#### [Exercise description]
The line containing "Australian Acoustical Society" marks where to begin; quote it and every line after it through the end of the data, exactly as written.

Extracted data entries
--------------------------------------------------

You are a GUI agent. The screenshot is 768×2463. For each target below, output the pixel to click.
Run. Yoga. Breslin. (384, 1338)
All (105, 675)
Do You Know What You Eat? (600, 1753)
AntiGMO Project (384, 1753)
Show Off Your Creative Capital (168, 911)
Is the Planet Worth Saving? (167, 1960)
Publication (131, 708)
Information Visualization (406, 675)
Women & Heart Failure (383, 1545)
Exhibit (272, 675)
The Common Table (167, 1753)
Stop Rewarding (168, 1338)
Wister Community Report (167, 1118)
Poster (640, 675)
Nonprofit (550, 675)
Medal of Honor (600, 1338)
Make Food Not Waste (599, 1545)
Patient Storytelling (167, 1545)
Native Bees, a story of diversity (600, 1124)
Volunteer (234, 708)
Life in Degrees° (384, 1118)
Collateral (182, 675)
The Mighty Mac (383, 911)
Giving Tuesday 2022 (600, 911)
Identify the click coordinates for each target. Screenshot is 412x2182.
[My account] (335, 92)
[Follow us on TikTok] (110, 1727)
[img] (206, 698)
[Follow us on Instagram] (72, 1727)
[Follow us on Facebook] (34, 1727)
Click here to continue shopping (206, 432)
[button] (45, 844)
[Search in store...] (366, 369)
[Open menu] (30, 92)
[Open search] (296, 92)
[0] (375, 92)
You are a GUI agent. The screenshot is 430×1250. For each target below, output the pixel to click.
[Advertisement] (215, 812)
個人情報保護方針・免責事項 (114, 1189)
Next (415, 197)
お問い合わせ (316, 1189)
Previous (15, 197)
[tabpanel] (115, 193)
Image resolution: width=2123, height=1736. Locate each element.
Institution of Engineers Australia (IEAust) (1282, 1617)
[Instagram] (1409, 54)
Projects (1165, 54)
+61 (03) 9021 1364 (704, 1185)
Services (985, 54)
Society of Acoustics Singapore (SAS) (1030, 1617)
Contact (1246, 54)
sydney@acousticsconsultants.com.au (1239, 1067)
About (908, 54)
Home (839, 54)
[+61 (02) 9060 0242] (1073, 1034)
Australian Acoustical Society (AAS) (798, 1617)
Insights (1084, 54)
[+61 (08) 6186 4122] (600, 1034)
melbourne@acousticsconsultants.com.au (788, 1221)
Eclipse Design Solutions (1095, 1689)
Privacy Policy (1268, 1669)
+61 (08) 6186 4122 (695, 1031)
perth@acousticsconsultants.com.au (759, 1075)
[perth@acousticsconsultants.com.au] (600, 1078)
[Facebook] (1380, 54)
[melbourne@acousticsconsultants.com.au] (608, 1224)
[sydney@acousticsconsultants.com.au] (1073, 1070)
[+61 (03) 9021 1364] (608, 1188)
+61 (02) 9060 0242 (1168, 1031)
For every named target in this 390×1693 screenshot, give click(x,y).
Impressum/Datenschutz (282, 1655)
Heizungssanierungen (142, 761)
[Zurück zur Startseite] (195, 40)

--------------------------------------------------

#### [Solution]
Australian Acoustical Society (AAS) (798, 1617)
Insights (1084, 54)
[+61 (08) 6186 4122] (600, 1034)
melbourne@acousticsconsultants.com.au (788, 1221)
Eclipse Design Solutions (1095, 1689)
Privacy Policy (1268, 1669)
+61 (08) 6186 4122 (695, 1031)
perth@acousticsconsultants.com.au (759, 1075)
[perth@acousticsconsultants.com.au] (600, 1078)
[Facebook] (1380, 54)
[melbourne@acousticsconsultants.com.au] (608, 1224)
[sydney@acousticsconsultants.com.au] (1073, 1070)
[+61 (03) 9021 1364] (608, 1188)
+61 (02) 9060 0242 (1168, 1031)
For every named target in this 390×1693 screenshot, give click(x,y).
Impressum/Datenschutz (282, 1655)
Heizungssanierungen (142, 761)
[Zurück zur Startseite] (195, 40)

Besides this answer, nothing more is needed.